Interestingly in the phone books presented to the court there was a heading for "Funeral Plans Prearranged." But all of the listings under this heading were for funeral homes which presumably had licensed funeral directors operating them.

It is also true that even if SNETCO can be said to have breached its agreement as to the heading and that heading is not unenforceable on the just stated public policy grounds the court has concluded the ad was approved by Mr. Coho and of course it was published. The court described the ad, its contents and location previously. It substantially touted the very business Mr. Coho wanted to engage in and was directed at the very audience he wanted to reach. The fact that the ad was directed and even baselessly directed at funeral directors does not distract from its appeal to the public Coho was interested in reaching. How on earth can the court separately determine the damages that resulted from the failure to place the desired heading in the directories apart from the ad and conclude that certain damages suffered by Mr. Coho were suffered because of the wrong heading which could not be said to have been cancelled or reduced by the ad. The ad was quite effective, certainly more prominent than the heading itself so that any award of damages would be entirely speculative. As said in Restatement (2a) Contracts, § 352 "Damages are not recoverable for loss beyond an amount that the evidence permits to be established with reasonable certainty." A "court must have evidence by which it can calculate the damages which is not merely subjective or speculative, but which allows for some objective ascertainment of the amount." Bronson Townsend v. Battistori, 167 Conn. 321, 326-27 (1974).

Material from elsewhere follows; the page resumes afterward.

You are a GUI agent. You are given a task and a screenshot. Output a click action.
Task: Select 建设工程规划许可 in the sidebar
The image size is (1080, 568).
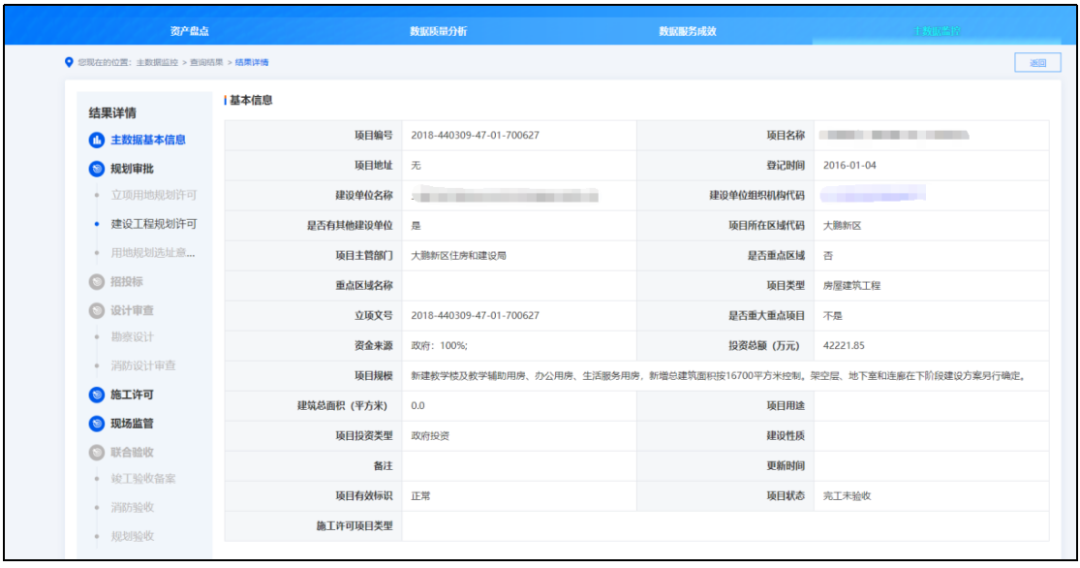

But even if the court's position on the two last discussed areas is incorrect and the lost profit claim is squarely before it the court does not believe that such a claim has been proven. First the court will make general remarks it has taken from another case involving a lost profits claim. A lost profit claim falls within the definition of "contract damages." In comment a to § 347 of the Restatement (2d) Contracts it says that:

Contract damages are ordinarily based on the injured party's expectation interest and are intended to give (it) the benefit of (its) bargain, by awarding (the injured party) a sum of money, that will, to the extent possible, put (it) in as good a position as (it) would have been had the contract been performed.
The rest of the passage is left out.